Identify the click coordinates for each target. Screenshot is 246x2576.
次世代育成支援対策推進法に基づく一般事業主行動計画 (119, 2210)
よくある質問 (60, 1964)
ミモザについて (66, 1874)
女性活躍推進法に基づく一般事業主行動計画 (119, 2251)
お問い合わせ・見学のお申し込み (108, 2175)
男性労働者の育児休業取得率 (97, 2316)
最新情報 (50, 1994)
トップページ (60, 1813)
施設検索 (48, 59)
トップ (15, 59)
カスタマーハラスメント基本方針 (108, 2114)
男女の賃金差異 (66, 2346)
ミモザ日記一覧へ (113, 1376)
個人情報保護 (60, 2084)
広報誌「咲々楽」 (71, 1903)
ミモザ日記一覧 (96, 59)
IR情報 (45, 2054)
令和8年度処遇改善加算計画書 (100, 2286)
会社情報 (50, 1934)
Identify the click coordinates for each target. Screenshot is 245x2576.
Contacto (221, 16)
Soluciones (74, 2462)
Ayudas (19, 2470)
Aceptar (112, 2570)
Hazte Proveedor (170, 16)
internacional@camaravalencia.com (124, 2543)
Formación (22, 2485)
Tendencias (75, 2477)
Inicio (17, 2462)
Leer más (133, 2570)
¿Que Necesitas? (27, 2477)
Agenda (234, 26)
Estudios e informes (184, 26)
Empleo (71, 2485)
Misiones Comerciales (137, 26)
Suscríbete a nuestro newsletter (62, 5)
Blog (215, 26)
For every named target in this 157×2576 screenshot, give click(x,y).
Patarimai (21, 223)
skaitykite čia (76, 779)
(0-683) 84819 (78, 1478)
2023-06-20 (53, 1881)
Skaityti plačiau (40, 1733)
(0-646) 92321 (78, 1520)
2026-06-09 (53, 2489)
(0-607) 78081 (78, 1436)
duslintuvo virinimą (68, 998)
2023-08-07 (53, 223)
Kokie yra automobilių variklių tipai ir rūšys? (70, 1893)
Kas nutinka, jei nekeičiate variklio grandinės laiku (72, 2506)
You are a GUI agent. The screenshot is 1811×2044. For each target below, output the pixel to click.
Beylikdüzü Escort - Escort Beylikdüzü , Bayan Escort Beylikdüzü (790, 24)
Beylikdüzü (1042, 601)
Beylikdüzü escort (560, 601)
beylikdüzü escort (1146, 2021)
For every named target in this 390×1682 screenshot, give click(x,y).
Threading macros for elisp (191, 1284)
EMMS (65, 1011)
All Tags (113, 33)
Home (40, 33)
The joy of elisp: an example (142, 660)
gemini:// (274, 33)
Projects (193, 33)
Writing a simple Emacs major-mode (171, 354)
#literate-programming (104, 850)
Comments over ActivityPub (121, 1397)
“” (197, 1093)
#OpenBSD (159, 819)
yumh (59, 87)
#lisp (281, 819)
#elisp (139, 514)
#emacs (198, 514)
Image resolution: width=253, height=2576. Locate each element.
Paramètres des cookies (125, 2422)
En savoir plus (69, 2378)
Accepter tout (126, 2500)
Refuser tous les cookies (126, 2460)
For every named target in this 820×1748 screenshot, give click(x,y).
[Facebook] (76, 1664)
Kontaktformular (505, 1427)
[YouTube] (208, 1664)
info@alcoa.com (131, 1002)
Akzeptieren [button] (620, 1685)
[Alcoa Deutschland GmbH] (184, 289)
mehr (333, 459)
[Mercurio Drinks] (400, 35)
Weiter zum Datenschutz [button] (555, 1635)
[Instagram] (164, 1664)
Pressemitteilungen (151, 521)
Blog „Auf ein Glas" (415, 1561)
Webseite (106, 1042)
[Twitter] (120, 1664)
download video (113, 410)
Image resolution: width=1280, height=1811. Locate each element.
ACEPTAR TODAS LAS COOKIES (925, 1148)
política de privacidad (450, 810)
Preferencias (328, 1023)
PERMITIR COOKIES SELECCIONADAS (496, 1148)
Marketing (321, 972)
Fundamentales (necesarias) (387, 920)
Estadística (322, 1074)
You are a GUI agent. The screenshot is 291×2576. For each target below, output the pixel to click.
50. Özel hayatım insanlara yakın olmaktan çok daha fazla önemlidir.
------
**Required work**:
Print the entries exactly.

**Answer space**:
Identify the click coordinates for each target. Screenshot is 246x2576.
次世代育成支援対策推進法に基づく一般事業主行動計画 (119, 2210)
よくある質問 (60, 1964)
ミモザについて (66, 1874)
女性活躍推進法に基づく一般事業主行動計画 (119, 2251)
お問い合わせ・見学のお申し込み (108, 2175)
男性労働者の育児休業取得率 (97, 2316)
最新情報 (50, 1994)
トップページ (60, 1813)
施設検索 (48, 59)
トップ (15, 59)
カスタマーハラスメント基本方針 (108, 2114)
男女の賃金差異 (66, 2346)
ミモザ日記一覧へ (113, 1376)
個人情報保護 (60, 2084)
広報誌「咲々楽」 (71, 1903)
ミモザ日記一覧 (96, 59)
IR情報 (45, 2054)
令和8年度処遇改善加算計画書 (100, 2286)
会社情報 (50, 1934)
Identify the click coordinates for each target. Screenshot is 245x2576.
Contacto (221, 16)
Soluciones (74, 2462)
Ayudas (19, 2470)
Aceptar (112, 2570)
Hazte Proveedor (170, 16)
internacional@camaravalencia.com (124, 2543)
Formación (22, 2485)
Tendencias (75, 2477)
Inicio (17, 2462)
Leer más (133, 2570)
¿Que Necesitas? (27, 2477)
Agenda (234, 26)
Estudios e informes (184, 26)
Empleo (71, 2485)
Misiones Comerciales (137, 26)
Suscríbete a nuestro newsletter (62, 5)
Blog (215, 26)
For every named target in this 157×2576 screenshot, give click(x,y).
Patarimai (21, 223)
skaitykite čia (76, 779)
(0-683) 84819 (78, 1478)
2023-06-20 (53, 1881)
Skaityti plačiau (40, 1733)
(0-646) 92321 (78, 1520)
2026-06-09 (53, 2489)
(0-607) 78081 (78, 1436)
duslintuvo virinimą (68, 998)
2023-08-07 (53, 223)
Kokie yra automobilių variklių tipai ir rūšys? (70, 1893)
Kas nutinka, jei nekeičiate variklio grandinės laiku (72, 2506)
You are a GUI agent. The screenshot is 1811×2044. For each target below, output the pixel to click.
Beylikdüzü Escort - Escort Beylikdüzü , Bayan Escort Beylikdüzü (790, 24)
Beylikdüzü (1042, 601)
Beylikdüzü escort (560, 601)
beylikdüzü escort (1146, 2021)
For every named target in this 390×1682 screenshot, give click(x,y).
Threading macros for elisp (191, 1284)
EMMS (65, 1011)
All Tags (113, 33)
Home (40, 33)
The joy of elisp: an example (142, 660)
gemini:// (274, 33)
Projects (193, 33)
Writing a simple Emacs major-mode (171, 354)
#literate-programming (104, 850)
Comments over ActivityPub (121, 1397)
“” (197, 1093)
#OpenBSD (159, 819)
yumh (59, 87)
#lisp (281, 819)
#elisp (139, 514)
#emacs (198, 514)
Image resolution: width=253, height=2576. Locate each element.
Paramètres des cookies (125, 2422)
En savoir plus (69, 2378)
Accepter tout (126, 2500)
Refuser tous les cookies (126, 2460)
For every named target in this 820×1748 screenshot, give click(x,y).
[Facebook] (76, 1664)
Kontaktformular (505, 1427)
[YouTube] (208, 1664)
info@alcoa.com (131, 1002)
Akzeptieren [button] (620, 1685)
[Alcoa Deutschland GmbH] (184, 289)
mehr (333, 459)
[Mercurio Drinks] (400, 35)
Weiter zum Datenschutz [button] (555, 1635)
[Instagram] (164, 1664)
Pressemitteilungen (151, 521)
Blog „Auf ein Glas" (415, 1561)
Webseite (106, 1042)
[Twitter] (120, 1664)
download video (113, 410)
Image resolution: width=1280, height=1811. Locate each element.
ACEPTAR TODAS LAS COOKIES (925, 1148)
política de privacidad (450, 810)
Preferencias (328, 1023)
PERMITIR COOKIES SELECCIONADAS (496, 1148)
Marketing (321, 972)
Fundamentales (necesarias) (387, 920)
Estadística (322, 1074)
You are a GUI agent. The screenshot is 291×2576. For each target below, output the pixel to click.
50. Özel hayatım insanlara yakın olmaktan çok daha fazla önemlidir.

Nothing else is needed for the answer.